* Action item *
Only the lines from the one with "The width and" to the end of the data below should be given again, exactly, with both ends included and pictures omitted.

* Dataset records *
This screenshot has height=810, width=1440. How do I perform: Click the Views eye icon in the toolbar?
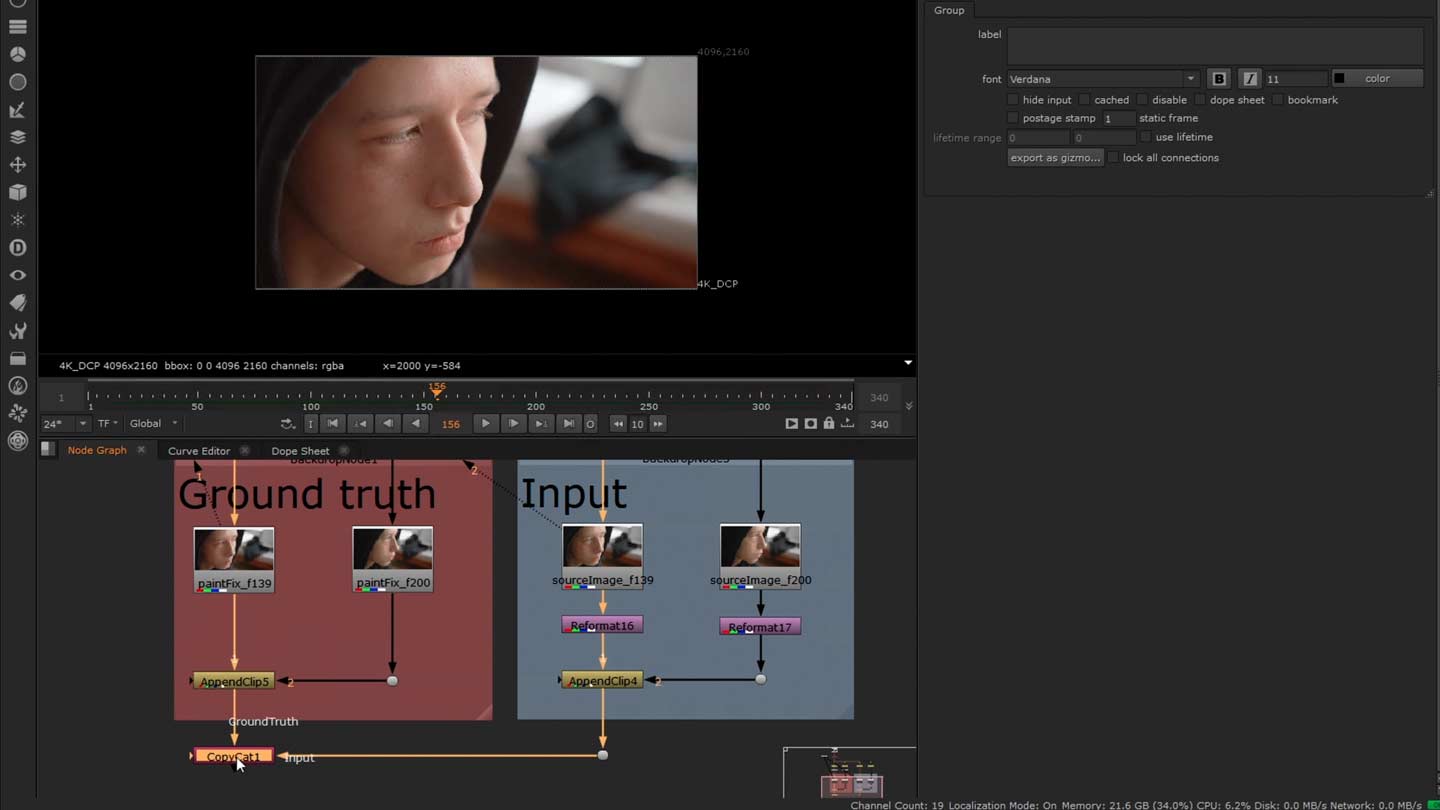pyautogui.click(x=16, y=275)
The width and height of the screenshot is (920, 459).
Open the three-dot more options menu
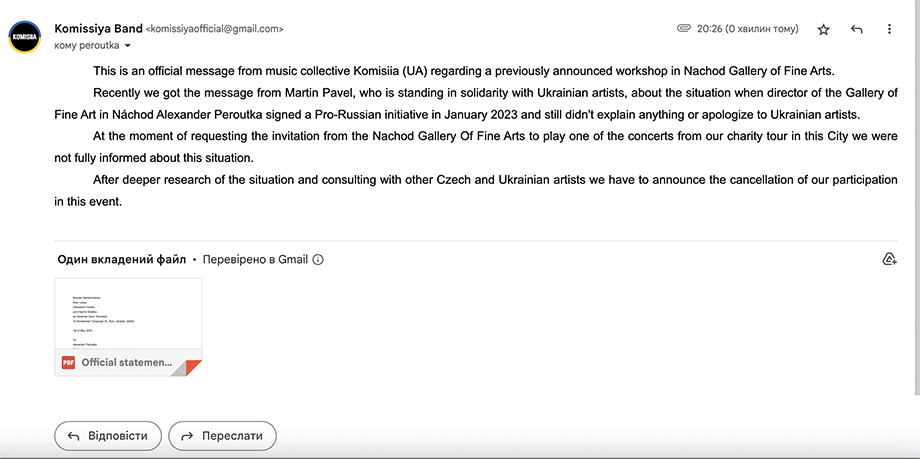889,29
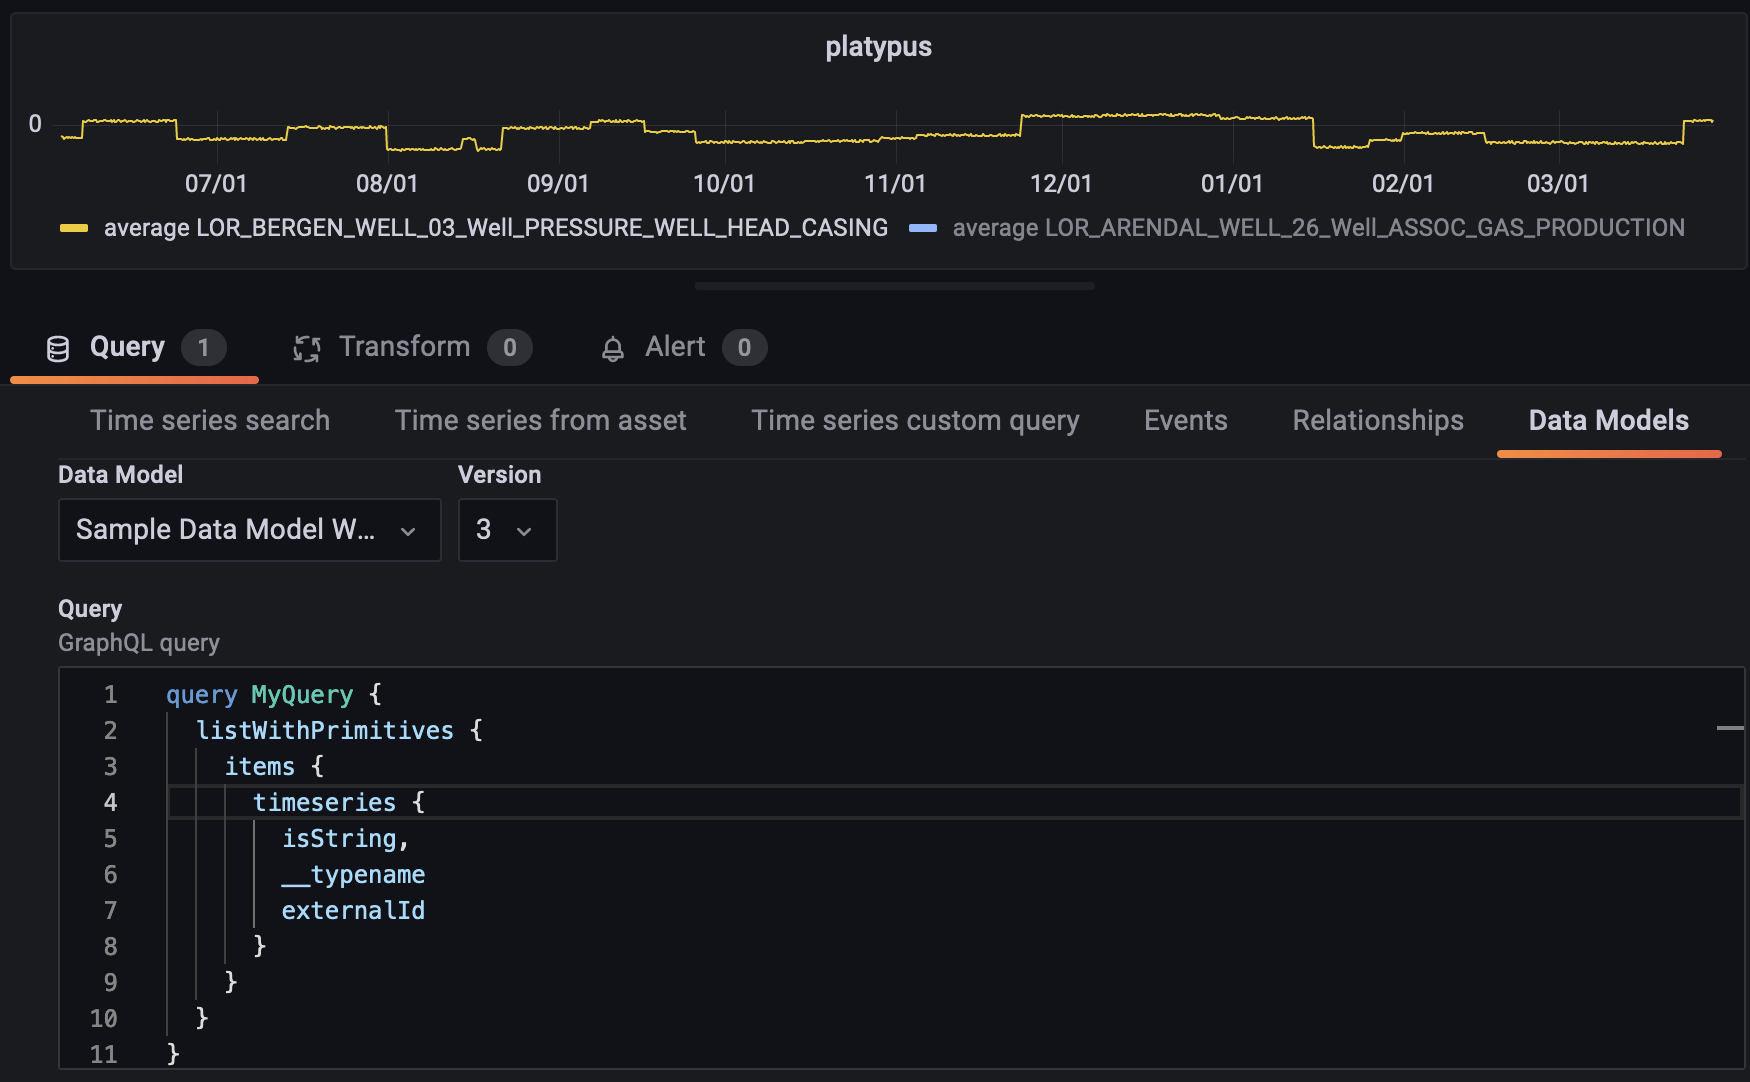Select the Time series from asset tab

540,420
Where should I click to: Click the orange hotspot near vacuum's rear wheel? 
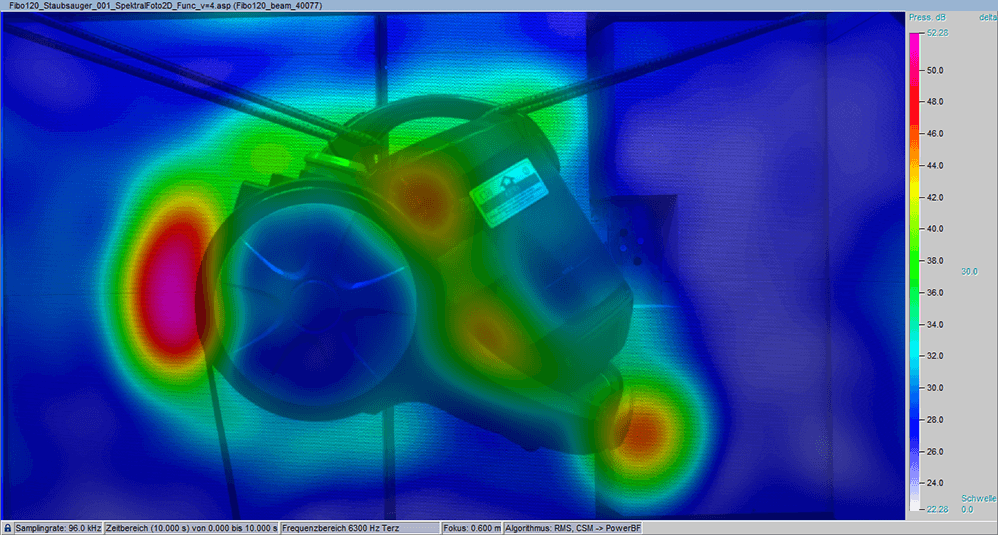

* Output for this task *
The width and height of the screenshot is (920, 459).
Open the three-dot more options menu
889,29
Select the Time series from asset tab

540,420
Where should I click to: Click the orange hotspot near vacuum's rear wheel? 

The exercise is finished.